═════ Document excerpt
Miss You Like Hell was written and co-composed by Quiara Alegría Hudes. Hudes’ first play was produced when she was in the tenth grade by Philadelphia Young Playwrights. She studied music composition at Yale and received her MFA in Playwriting from Brown University. In 2012 she won the Pulitzer Prize for her play Water by the Spoonful and was twice a Pulitzer Prize finalist for her play Elliot, A Soldier's Fugue and the book of In the Heights.

Growing up, Hudes recalls in a New Yorker profile that her Puerto Rican mother “would blast Afro-Caribbean tracks ‘every morning, volume eleven.’” She learned to read music from her aunt Linda, who composed for the Big Apple Circus and let Hudes sit in on rehearsals. Hudes learned to play by ear from the blues, Bach, and gospel tapes her uncle helped her pick out. During her time at Yale, Hudes recalls being mocked for wanting “to practice Celina y Reutilio montunos alongside Chopin nocturnes.” Music is an integral part of Hudes’ work; Elliot, A Soldier's Fugue, carries influences of Bach, Coltrane underscores Water by the Spoonful, The Happiest Song Plays Last is united with Puerto Rican Jibaro Music.
══════════
═════ Raw data
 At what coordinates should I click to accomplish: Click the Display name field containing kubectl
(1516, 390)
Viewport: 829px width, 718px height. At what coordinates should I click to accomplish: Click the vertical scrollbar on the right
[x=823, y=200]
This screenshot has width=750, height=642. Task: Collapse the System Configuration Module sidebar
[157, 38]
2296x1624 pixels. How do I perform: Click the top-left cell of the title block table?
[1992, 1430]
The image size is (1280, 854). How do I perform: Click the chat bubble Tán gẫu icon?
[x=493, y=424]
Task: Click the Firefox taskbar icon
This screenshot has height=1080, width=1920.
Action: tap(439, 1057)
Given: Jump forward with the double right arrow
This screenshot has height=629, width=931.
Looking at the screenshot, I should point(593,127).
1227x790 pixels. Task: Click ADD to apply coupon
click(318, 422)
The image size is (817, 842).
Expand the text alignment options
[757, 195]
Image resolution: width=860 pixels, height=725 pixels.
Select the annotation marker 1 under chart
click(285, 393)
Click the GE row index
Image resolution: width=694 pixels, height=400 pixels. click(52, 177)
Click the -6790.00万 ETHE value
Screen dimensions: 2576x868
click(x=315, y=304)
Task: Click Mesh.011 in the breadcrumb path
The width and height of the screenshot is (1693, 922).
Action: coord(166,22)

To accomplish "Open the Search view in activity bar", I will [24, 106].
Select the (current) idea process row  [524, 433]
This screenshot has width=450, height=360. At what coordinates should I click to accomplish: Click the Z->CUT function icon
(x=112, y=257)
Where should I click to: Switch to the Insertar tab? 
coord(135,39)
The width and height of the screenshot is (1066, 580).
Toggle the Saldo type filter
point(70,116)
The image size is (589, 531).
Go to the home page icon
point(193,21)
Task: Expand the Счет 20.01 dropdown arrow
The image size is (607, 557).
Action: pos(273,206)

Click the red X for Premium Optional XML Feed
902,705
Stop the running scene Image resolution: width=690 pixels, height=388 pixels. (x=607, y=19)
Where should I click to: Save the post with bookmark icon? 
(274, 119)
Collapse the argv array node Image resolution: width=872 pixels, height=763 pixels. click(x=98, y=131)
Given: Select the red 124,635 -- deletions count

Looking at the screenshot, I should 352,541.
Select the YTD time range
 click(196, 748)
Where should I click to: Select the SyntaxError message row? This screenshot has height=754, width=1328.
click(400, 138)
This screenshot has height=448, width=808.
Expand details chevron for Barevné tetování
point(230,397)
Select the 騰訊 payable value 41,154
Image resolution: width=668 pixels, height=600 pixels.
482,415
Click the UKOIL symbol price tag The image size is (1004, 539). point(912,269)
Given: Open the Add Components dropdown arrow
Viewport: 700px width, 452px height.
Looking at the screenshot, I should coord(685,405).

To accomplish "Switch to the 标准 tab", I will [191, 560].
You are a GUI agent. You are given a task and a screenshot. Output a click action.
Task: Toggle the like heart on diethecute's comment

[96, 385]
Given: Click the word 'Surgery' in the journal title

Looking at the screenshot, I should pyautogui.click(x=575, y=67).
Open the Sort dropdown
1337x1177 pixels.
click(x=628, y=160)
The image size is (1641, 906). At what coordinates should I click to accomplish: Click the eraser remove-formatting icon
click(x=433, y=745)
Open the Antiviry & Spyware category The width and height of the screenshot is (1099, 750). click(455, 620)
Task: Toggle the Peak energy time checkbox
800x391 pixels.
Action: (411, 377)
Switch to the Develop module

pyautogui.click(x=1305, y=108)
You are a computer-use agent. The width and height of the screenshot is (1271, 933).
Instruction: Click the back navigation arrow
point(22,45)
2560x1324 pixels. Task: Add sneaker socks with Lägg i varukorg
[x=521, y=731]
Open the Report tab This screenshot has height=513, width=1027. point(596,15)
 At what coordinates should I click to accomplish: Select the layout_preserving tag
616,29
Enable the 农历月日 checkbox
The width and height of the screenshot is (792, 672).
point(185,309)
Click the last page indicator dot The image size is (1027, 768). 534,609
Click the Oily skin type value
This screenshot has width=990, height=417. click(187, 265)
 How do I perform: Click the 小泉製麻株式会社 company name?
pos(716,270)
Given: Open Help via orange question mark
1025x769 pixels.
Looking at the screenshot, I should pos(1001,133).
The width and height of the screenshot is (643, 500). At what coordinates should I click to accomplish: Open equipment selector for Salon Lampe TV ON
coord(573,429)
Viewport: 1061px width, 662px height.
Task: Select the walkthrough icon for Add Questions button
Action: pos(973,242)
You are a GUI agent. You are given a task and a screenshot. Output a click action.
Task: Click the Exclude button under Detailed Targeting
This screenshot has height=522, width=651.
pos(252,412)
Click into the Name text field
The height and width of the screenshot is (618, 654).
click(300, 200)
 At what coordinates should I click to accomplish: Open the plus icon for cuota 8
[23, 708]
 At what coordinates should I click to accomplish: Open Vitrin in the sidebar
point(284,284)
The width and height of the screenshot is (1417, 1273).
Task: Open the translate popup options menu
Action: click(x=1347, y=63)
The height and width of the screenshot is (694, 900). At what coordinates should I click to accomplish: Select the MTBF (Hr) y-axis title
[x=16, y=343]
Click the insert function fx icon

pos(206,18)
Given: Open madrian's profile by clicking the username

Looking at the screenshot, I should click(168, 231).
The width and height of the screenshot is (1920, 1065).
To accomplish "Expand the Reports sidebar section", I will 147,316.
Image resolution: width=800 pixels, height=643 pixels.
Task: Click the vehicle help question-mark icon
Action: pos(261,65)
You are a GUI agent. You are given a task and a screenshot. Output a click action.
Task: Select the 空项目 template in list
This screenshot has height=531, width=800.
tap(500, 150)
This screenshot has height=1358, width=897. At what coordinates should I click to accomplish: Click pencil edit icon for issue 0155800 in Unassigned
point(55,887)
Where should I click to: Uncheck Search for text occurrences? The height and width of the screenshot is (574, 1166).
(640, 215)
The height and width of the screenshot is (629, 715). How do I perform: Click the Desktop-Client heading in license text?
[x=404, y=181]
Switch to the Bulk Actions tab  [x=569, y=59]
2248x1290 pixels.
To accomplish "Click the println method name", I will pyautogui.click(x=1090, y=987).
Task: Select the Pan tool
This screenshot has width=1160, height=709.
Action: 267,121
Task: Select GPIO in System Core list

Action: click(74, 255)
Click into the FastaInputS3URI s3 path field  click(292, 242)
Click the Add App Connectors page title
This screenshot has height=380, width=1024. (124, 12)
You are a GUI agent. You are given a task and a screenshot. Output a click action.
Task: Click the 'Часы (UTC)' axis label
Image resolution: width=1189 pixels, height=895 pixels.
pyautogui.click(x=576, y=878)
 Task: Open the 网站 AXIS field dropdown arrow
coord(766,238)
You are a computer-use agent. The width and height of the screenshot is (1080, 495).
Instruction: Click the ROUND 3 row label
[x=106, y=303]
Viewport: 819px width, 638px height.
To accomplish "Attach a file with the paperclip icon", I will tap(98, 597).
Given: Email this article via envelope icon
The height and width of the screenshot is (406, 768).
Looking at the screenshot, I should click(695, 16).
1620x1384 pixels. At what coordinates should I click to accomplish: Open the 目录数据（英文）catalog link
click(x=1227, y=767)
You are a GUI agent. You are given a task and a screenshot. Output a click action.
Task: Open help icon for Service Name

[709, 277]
══════════
▶ **Problem 1**:
Restate word for word the part of the passage on Quiara Alegría Hudes starting with "Growing up, Hudes" and going on through "Rican Jibaro Music.".
▶ **Problem 2**:
Quote the records exactly, starting with the line with "The image size is (1641, 906)." and going on through the line with "Action: click(x=1347, y=63)".

▶ **Task solution 1**:
Growing up, Hudes recalls in a New Yorker profile that her Puerto Rican mother “would blast Afro-Caribbean tracks ‘every morning, volume eleven.’” She learned to read music from her aunt Linda, who composed for the Big Apple Circus and let Hudes sit in on rehearsals. Hudes learned to play by ear from the blues, Bach, and gospel tapes her uncle helped her pick out. During her time at Yale, Hudes recalls being mocked for wanting “to practice Celina y Reutilio montunos alongside Chopin nocturnes.” Music is an integral part of Hudes’ work; Elliot, A Soldier's Fugue, carries influences of Bach, Coltrane underscores Water by the Spoonful, The Happiest Song Plays Last is united with Puerto Rican Jibaro Music.

▶ **Task solution 2**:
The image size is (1641, 906). At what coordinates should I click to accomplish: Click the eraser remove-formatting icon
click(x=433, y=745)
Open the Antiviry & Spyware category The width and height of the screenshot is (1099, 750). click(455, 620)
Task: Toggle the Peak energy time checkbox
800x391 pixels.
Action: (411, 377)
Switch to the Develop module

pyautogui.click(x=1305, y=108)
You are a computer-use agent. The width and height of the screenshot is (1271, 933).
Instruction: Click the back navigation arrow
point(22,45)
2560x1324 pixels. Task: Add sneaker socks with Lägg i varukorg
[x=521, y=731]
Open the Report tab This screenshot has height=513, width=1027. point(596,15)
 At what coordinates should I click to accomplish: Select the layout_preserving tag
616,29
Enable the 农历月日 checkbox
The width and height of the screenshot is (792, 672).
point(185,309)
Click the last page indicator dot The image size is (1027, 768). 534,609
Click the Oily skin type value
This screenshot has width=990, height=417. click(187, 265)
 How do I perform: Click the 小泉製麻株式会社 company name?
pos(716,270)
Given: Open Help via orange question mark
1025x769 pixels.
Looking at the screenshot, I should pos(1001,133).
The width and height of the screenshot is (643, 500). At what coordinates should I click to accomplish: Open equipment selector for Salon Lampe TV ON
coord(573,429)
Viewport: 1061px width, 662px height.
Task: Select the walkthrough icon for Add Questions button
Action: pos(973,242)
You are a GUI agent. You are given a task and a screenshot. Output a click action.
Task: Click the Exclude button under Detailed Targeting
This screenshot has height=522, width=651.
pos(252,412)
Click into the Name text field
The height and width of the screenshot is (618, 654).
click(300, 200)
 At what coordinates should I click to accomplish: Open the plus icon for cuota 8
[23, 708]
 At what coordinates should I click to accomplish: Open Vitrin in the sidebar
point(284,284)
The width and height of the screenshot is (1417, 1273).
Task: Open the translate popup options menu
Action: click(x=1347, y=63)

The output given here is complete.